What is there to do in Essaouira? Not a lot. Even less if shopping is not of interest. Wander the alleys and find interesting photographs, scaling the ramparts, which at sunset gives a nice view across the sea to the Ile de Mogador, visit the still active fishing harbour. Here the building of boats can be seen, or fishermen unloading their catch. The bright blue boats also make a great photo. Then some of the catch can be sampled at one of the fish stalls, where you pick your fish from the selection, it is then grilled for you and served with salad. A fresh tasty meal that doesn't cost much, depending on what you choose.

It is a great place to relax in, especially if you can find a nice hotel or riad with a sunny rooftop terrace. Most do have them. Where to stay? Avoid Riad Nakhla, as even though I had faxed my credit card details as requested and confirmed by booking, they said they hadn't received it and palmed me off to another place, Dar Marhaba. I had a nice room there, large and light, but a shored bathroom and the terrace was small. I somehow think it might be another 8 years before I go back again.

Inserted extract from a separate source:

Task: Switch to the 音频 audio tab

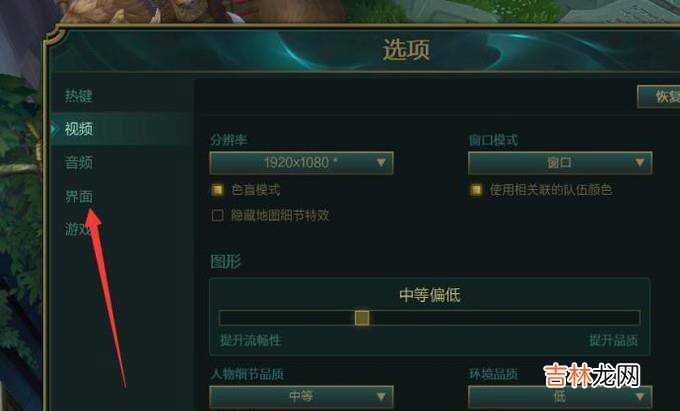Action: (x=78, y=163)
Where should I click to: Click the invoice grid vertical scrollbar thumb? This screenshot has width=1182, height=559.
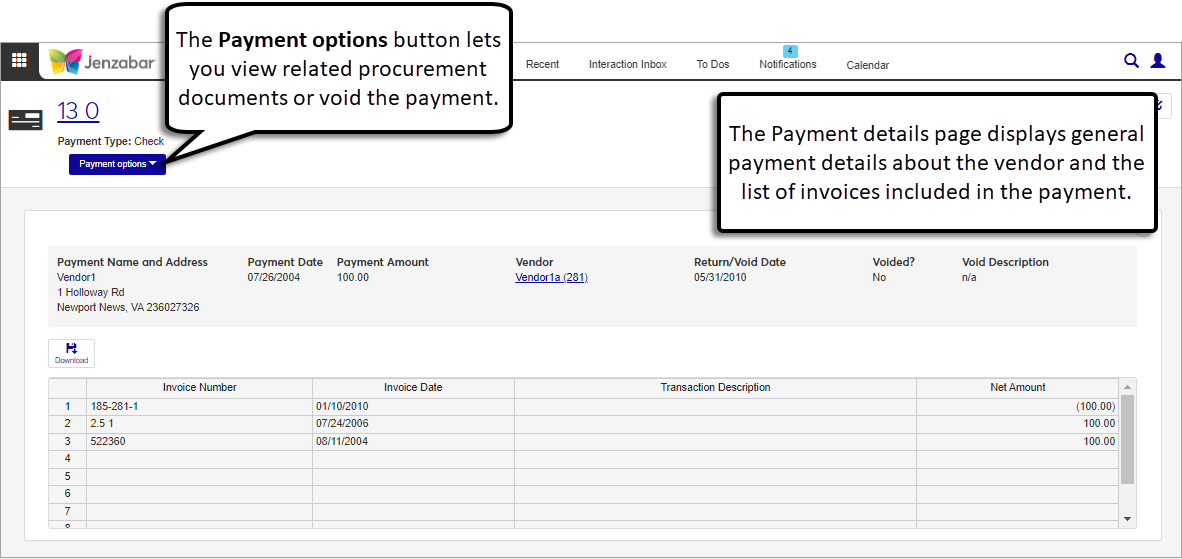point(1127,438)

Wednesday, 6 February 2008

London vs Rabat

Having just got back to Rabat after a few days in London, there were just a few noticeable differences.
1. Spending time wandering around bookshops, looking at books and even buying a few, is one of the highlights. I even managed to find a Moroccan recipe book in English, and it didn't cost much either. My favourite is Stanford's Travel Bookshop in Covent Garden. It just makes me wish I had a fortune to buy many of the wonderful books there (and a much larger luggage allowance!!).
2. Understanding what everyone around me was saying, well mostly. Not having to think when reading the menus. Ah!! Then there was reading the papers, a novelty I don't get here in Morocco where the only English-language paper is the International Herald Tribune, which doesn't inspire me.
3. Speaking of menus, dining out at an Indian restaurant. Special because there is none here in Rabat, and the trip to Casa just to visit a restaurant could only be justified on a very special occasion. Chicken Tika Masala, mmm I can still remember its creamy texture and spicy flavour.
4. Organised traffic. pedestrians that only cross when the cars are stopped by a red light except for one crazy woman I saw outside Hammersmith Station who almost got herself run over by walking out, waving her arms wildly, into the fast-moving traffic.
5. A hot English breakfast, with fried bacon and fried mushrooms, two hard to get foods here. Plus crunchy Granny Smith apples. It really is the simple things that make life great.
6. But best of all were my Aussie finds. I managed to not only get a jar of Vegemite but also a large can of Milo. It is strange, but when I don't have them, I crave them, even though normally I don't eat a lot of either. Unfortunately I didn't manage to find Violet Crumbles. I will have to wait until my nephews bring some over for me.